Scientific classification
- Kingdom: Animalia
- Phylum: Chordata
- Class: Aves
- Order: Passeriformes
- Family: Acanthisittidae
- Genus: †Traversia Rothschild, 1894
- Species: †T. lyalli
- Binomial name: †Traversia lyalli Rothschild, 1894
- Synonyms: Xenicus lyalli

= Lyall's wren =

- Genus: Traversia (bird)
- Species: lyalli
- Authority: Rothschild, 1894
- Conservation status: EX
- Synonyms: Xenicus lyalli
- Parent authority: Rothschild, 1894

Extinct species of bird

Lyall's wren, the Stephens Island wren or the Stephens Island rockwren (Traversia lyalli) is an extinct species of small, flightless passerine bird belonging to the family Acanthisittidae, the New Zealand wrens. It was once found throughout New Zealand, but by the time of its discovery by scientists in 1894, it could only be found on Stephens Island in Cook Strait. Often claimed to be a species driven extinct by only a single individual animal (a lighthouse keeper's cat named Tibbles), it was actually predated upon by the numerous feral cats found throughout the island. (Note: Tibbles (and her unborn kittens) were believed to be the first cats brought to the island and most of the feral population was descended from them.) The wren was described almost simultaneously by both Walter Rothschild and Walter Buller; it became extinct shortly thereafter.

==Taxonomy==
The bird's scientific name commemorates the assistant lighthouse keeper, David Lyall, who first brought the bird to the attention of science. It was described as a distinct genus, Traversia, in honour of naturalist and curio dealer Henry H. Travers, who procured many specimens from Lyall. Traversia is a member of the family Acanthisittidae, or the New Zealand wrens – which are not wrens but a similar-looking lineage of passerines, originating in the Oligocene, and the sister group to all other songbirds. DNA analysis has confirmed that T. lyalli, the only member of its genus, is the oldest and most distinct lineage in the Acanthisittidae.

== Description ==
Lyall's wren had olive-brown plumage with a yellow stripe through the eye. Its underside was grey in females and brownish-yellow in males and its body feathers were edged with brown.

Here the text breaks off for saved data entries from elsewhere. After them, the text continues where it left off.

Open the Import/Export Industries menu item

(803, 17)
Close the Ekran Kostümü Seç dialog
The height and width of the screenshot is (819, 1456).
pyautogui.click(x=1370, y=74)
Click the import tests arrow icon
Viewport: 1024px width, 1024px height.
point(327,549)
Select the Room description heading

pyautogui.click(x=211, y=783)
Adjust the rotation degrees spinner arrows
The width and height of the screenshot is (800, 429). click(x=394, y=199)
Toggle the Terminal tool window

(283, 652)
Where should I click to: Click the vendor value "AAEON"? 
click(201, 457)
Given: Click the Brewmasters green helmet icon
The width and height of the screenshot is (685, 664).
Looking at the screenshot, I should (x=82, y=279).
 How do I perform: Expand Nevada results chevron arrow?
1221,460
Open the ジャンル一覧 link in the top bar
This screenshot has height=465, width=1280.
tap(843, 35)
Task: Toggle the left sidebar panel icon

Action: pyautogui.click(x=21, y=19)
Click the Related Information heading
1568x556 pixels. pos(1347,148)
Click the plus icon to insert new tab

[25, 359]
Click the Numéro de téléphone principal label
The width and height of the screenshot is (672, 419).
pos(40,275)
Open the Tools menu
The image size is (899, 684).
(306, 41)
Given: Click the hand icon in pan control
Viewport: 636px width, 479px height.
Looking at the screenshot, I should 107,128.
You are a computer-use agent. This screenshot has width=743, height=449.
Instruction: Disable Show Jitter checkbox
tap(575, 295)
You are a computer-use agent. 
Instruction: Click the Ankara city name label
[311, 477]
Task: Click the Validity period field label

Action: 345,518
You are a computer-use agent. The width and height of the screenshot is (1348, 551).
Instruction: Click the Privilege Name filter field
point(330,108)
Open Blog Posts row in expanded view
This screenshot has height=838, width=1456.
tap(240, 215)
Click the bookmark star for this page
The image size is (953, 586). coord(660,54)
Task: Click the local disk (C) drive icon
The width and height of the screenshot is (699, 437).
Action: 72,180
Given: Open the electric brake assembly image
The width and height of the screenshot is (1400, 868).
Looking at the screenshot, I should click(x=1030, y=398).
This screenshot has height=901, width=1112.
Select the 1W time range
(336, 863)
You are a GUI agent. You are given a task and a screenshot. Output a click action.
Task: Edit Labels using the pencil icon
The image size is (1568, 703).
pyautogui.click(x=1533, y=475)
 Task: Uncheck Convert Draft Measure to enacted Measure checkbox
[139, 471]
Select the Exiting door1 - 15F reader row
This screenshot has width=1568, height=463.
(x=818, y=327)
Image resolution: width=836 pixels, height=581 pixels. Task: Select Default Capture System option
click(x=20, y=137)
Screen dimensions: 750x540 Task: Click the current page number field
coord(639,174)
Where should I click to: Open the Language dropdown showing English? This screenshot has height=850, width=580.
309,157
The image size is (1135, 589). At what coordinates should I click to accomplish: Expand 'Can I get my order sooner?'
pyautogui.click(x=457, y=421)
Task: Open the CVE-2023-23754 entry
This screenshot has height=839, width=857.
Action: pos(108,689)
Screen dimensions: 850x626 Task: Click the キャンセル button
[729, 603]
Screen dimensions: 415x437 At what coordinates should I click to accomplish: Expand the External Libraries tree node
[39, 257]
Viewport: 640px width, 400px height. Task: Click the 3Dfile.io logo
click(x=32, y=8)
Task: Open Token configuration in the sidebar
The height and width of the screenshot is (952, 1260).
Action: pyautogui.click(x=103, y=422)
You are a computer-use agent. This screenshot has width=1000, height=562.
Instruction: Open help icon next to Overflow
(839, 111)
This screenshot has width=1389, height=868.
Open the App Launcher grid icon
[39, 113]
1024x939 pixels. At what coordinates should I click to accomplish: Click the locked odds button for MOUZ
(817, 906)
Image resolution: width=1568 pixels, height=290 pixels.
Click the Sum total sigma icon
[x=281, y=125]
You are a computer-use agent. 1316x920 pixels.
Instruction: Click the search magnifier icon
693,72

Most distinctively, Lyall's wren was flightless, with a reduced keel on its breastbone and short rounded wings. It is the best known of the five flightless passerines (songbirds) known to science, all of which were inhabitants of islands and are now extinct. The others were three other New Zealand wrens (the long-billed wren and the two species of stout-legged wren) and the long-legged bunting from Tenerife, one of the Canary Islands, all of which were only recently discovered as fossils and became extinct in prehistoric times.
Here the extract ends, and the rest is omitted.